# ??? White Spidery Things ???



## Janehal (May 1, 2003)

Can someone tell me what the small (size of dime) white things are that are blowing in the yard and off the Maple trees? Thanks


----------



## Woodbutcher-1 (Nov 21, 2004)

Those are Cottonwood seeds produced from certain Poplar trees more than likely the Eastern Cottonwood (Populus deltoites) not the Maple tree.
hope this helps.


----------



## Janehal (May 1, 2003)

Cottonwood seeds that I am used to are like cotton or dust bunnies under a bed. They tend to bunch up and blow around in clumps. These are like little Sea Stars, tend to be individual, and are powdery when rubbed between your finger. No seed is visible. Still baffled ?????????


----------



## Woodbutcher-1 (Nov 21, 2004)

can you post a pic or 2 ?


----------



## bigair (Apr 16, 2004)

Maybe cottony maple scale.
http://www.bing.com/images/search?q...D125B5A17F9CF4E9DD03D6AD3&first=0&FORM=IDFRIR


----------



## navyman (Dec 16, 2010)

they are called wooly aphids


----------



## denisecody1 (May 23, 2012)

:yikes: I do not know but they are blowing out of my maple trees as well! I found this site looking for the same answer they are falling on my car and leaving white dots all over my car!


Janehal said:


> Can someone tell me what the small (size of dime) white things are that are blowing in the yard and off the Maple trees? Thanks


----------



## davido (Feb 2, 2009)

navyman said:


> they are called wooly aphids


That would be my answer, they are on maples alot


----------

**Records provided**
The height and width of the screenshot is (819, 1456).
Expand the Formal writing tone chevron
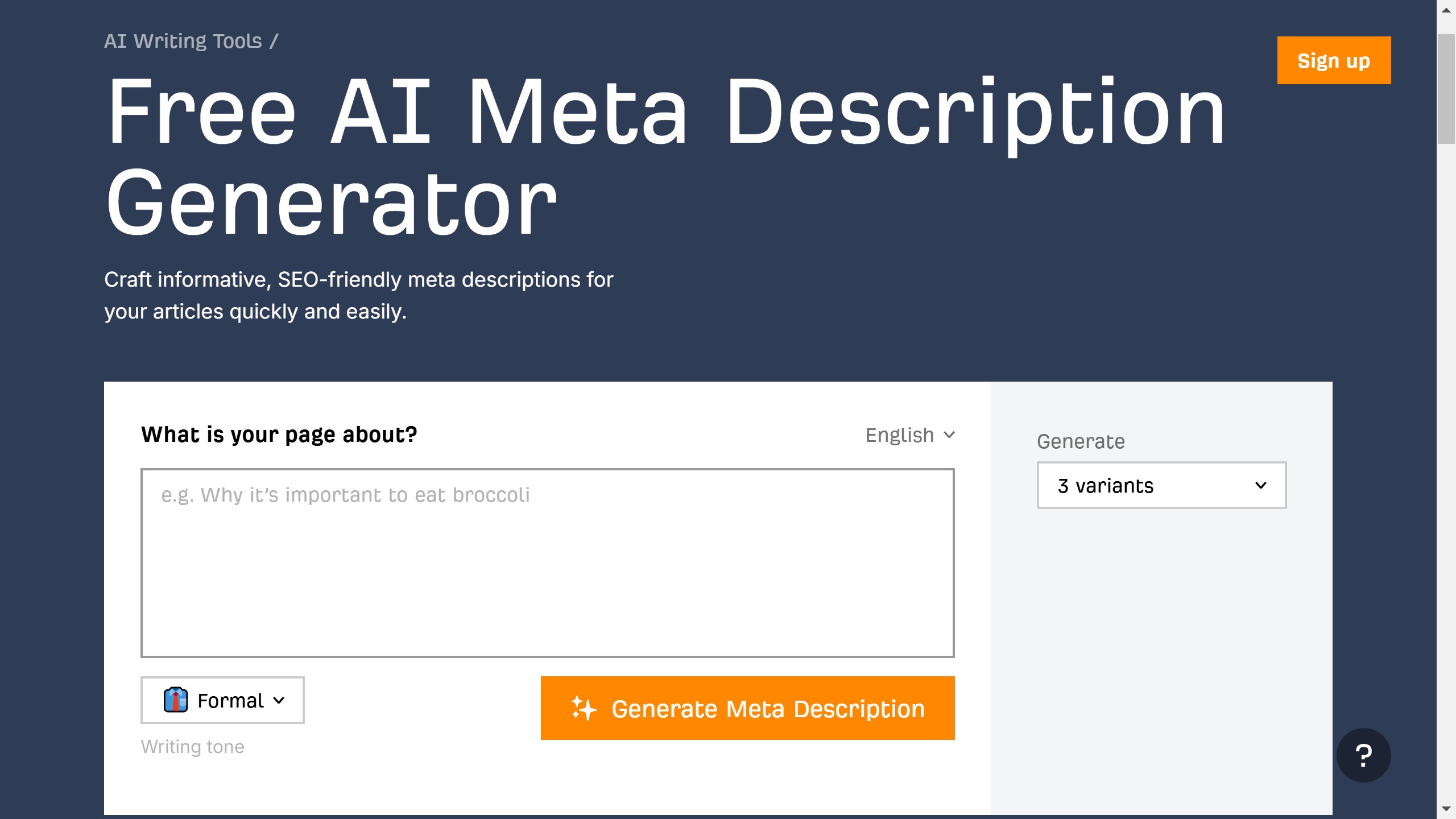(x=279, y=700)
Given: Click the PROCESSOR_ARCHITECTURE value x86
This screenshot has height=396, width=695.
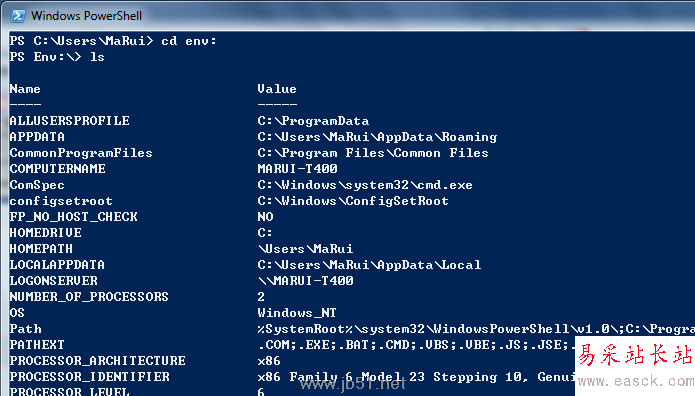Looking at the screenshot, I should (x=269, y=361).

**Goals**
A) Quote the passage from the maple tree thread starting with "Cottonwood seeds that" and going on through "a pic or 2 ?".
B) Answer these questions from the maple tree thread.
(i) What size does Janehal give for the white things?
(ii) Which tree does Woodbutcher-1 say most likely produced them?
(iii) What does navyman say they are called?
C) Decide whether each statement agrees with the maple tree thread. Answer yes or no and quote the words that decide it.
(i) Janehal says the white things are powdery when rubbed.
(ii) bigair suggests the white things are cottonwood seeds.
(iii) denisecody1 says the white things leave marks on a car.

**Final answers**
A)
Cottonwood seeds that I am used to are like cotton or dust bunnies under a bed. They tend to bunch up and blow around in clumps. These are like little Sea Stars, tend to be individual, and are powdery when rubbed between your finger. No seed is visible. Still baffled ?????????


----------



## Woodbutcher-1 (Nov 21, 2004)

can you post a pic or 2 ?

B)
(i) The size of a dime.
(ii) The Eastern Cottonwood (Populus deltoites).
(iii) Wooly aphids.

C)
(i) Yes: "are powdery when rubbed between your finger"
(ii) No: "Maybe cottony maple scale."
(iii) Yes: "leaving white dots all over my car!"